DerivKit logo black Gradient#

This section shows how to compute the gradient of a scalar-valued function using DerivKit.

The gradient describes how a scalar output changes with respect to each model parameter.

For a set of parameters \(\theta\) and a scalar-valued function \(f(\theta)\), the gradient is the vector of first derivatives of \(f\) with respect \(\theta\).

Notation

  • p denotes the number of model parameters (theta has shape (p,)).

If f(theta) returns a scalar and theta has shape (p,), the gradient has shape (p,), with one component per parameter.

See also Jacobian for vector-valued outputs and Hessian for second derivatives. For more information on gradient, see CalculusKit.

The primary interface for computing the gradient is derivkit.calculus_kit.CalculusKit.gradient(). For advanced usage and backend-specific keyword arguments, see derivkit.calculus.gradient.build_gradient().

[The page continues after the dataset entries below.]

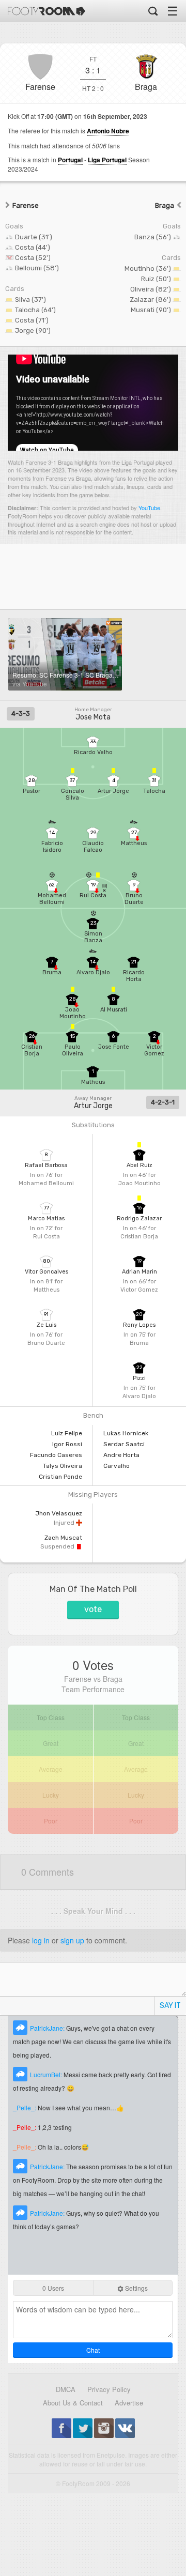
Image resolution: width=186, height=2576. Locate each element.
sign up (72, 1940)
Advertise (129, 2403)
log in (41, 1940)
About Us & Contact (73, 2403)
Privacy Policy (109, 2389)
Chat (93, 2349)
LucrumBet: (47, 2074)
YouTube (149, 507)
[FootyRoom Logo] (46, 11)
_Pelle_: (25, 2107)
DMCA (65, 2389)
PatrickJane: (48, 2027)
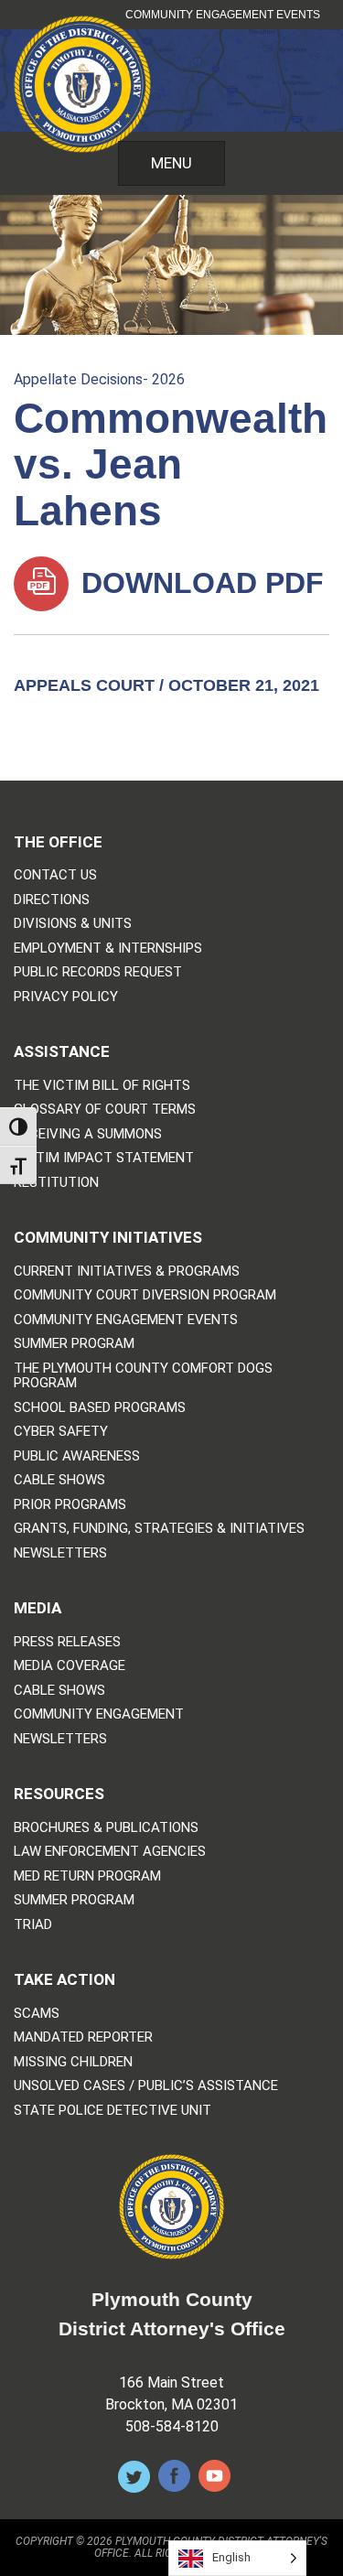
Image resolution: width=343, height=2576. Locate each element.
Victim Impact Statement (104, 1158)
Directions (52, 900)
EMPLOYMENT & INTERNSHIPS (108, 948)
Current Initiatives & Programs (127, 1271)
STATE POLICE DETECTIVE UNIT (112, 2110)
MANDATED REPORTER (83, 2037)
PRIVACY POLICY (66, 997)
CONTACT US (55, 875)
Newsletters (60, 1553)
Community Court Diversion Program (145, 1295)
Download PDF (198, 582)
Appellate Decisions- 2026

You can choose the derivative backend via method and pass backend-specific options via **dk_kwargs (forwarded to derivkit.derivative_kit.DerivativeKit.differentiate()).

Basic usage#

>>> import numpy as np
>>> from derivkit.calculus_kit import CalculusKit
>>> # Define a scalar-valued function
>>> def func(theta):
...     return np.sin(theta[0]) + theta[1] ** 2
>>> # Point at which to compute the gradient
>>> x0 = np.array([0.5, 2.0])
>>> # Create CalculusKit instance and compute gradient
>>> calc = CalculusKit(func, x0=x0)
>>> grad = calc.gradient()
>>> print(np.round(np.asarray(grad).reshape(-1), 6))  # shape (p,)
[0.877583 4.      ]
>>> ref = np.array([np.cos(0.5), 4.0])
>>> print(np.round(ref, 6))
[0.877583 4.      ]

Finite differences (Ridders) via dk_kwargs#

>>> import numpy as np
>>> from derivkit.calculus_kit import CalculusKit
>>> # Define a scalar-valued function
>>> def func(theta):
...     return np.sin(theta[0]) + theta[1] ** 2
>>> # Create CalculusKit instance and compute gradient
>>> calc = CalculusKit(func, x0=np.array([0.5, 2.0]))
>>> grad = calc.gradient(
...     method="finite",
...     stepsize=1e-2,
...     num_points=5,
...     extrapolation="ridders",
...     levels=4,
... )
>>> print(np.round(np.asarray(grad).reshape(-1), 6))
[0.877583 4.      ]

Adaptive backend via dk_kwargs#

>>> import numpy as np
>>> from derivkit.calculus_kit import CalculusKit
>>> # Define a scalar-valued function
>>> def func(theta):
...     return np.sin(theta[0]) + theta[1] ** 2
>>> # Create CalculusKit instance and compute gradient
>>> calc = CalculusKit(func, x0=np.array([0.5, 2.0]))
>>> grad = calc.gradient(
...     method="adaptive",
...     n_points=12,
...     spacing="auto",
...     ridge=1e-10,
... )
>>> print(np.round(np.asarray(grad).reshape(-1), 6))
[0.877583 4.      ]

Parallelism across parameters#

Different gradient components can be computed in parallel. The number of parallel processes can be tuned with the n_workers parameter.

>>> import numpy as np
>>> from derivkit.calculus_kit import CalculusKit
>>> # Define a scalar-valued function
>>> def f(theta):
...     return np.sin(theta[0]) + theta[1] ** 2 + np.cos(theta[2])
>>> # Create CalculusKit instance and compute gradient
>>> calc = CalculusKit(f, x0=np.array([0.5, 2.0, 0.1]))
>>> grad = calc.gradient(
...     method="finite",
...     n_workers=3,
...     stepsize=1e-2,
...     num_points=5,
... )
>>> print(np.round(np.asarray(grad).reshape(-1), 6))
[ 0.877583  4.       -0.099833]

Notes#

  • n_workers can speed up expensive functions by parallelizing gradient components. For cheap functions, overhead may dominate.

  • The function must return a scalar. If it returns a vector or higher-rank tensor, derivkit.CalculusKit.gradient() raises TypeError.